[Data for the task]
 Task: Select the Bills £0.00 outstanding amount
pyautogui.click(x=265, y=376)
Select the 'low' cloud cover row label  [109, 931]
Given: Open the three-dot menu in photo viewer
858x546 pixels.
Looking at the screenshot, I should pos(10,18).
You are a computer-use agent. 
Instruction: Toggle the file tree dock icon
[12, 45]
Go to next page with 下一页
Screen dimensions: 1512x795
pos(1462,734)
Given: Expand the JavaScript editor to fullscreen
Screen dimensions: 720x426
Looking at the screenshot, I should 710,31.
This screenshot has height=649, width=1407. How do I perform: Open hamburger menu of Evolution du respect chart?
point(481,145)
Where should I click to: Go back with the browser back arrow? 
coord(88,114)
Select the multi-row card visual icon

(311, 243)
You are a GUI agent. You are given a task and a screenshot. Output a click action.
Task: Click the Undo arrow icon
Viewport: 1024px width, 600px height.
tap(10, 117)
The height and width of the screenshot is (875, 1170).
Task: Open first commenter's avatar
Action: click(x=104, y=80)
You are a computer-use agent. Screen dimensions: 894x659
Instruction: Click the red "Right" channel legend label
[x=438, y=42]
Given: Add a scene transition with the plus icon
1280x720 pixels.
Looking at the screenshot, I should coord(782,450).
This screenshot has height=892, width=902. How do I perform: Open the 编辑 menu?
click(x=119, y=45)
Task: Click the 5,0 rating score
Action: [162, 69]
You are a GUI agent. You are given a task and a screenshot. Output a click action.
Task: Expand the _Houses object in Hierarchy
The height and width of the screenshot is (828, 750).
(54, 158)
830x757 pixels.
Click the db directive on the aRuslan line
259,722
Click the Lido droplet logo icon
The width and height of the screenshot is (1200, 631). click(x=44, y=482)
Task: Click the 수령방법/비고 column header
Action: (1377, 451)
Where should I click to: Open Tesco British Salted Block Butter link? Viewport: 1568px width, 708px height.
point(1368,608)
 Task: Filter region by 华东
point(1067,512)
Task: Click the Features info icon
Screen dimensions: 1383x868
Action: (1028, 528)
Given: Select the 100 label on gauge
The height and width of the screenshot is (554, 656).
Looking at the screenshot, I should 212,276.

[Task requirements] Where a line above contains the string "Expand", tally it, then give the number alone.

[Finished task] 2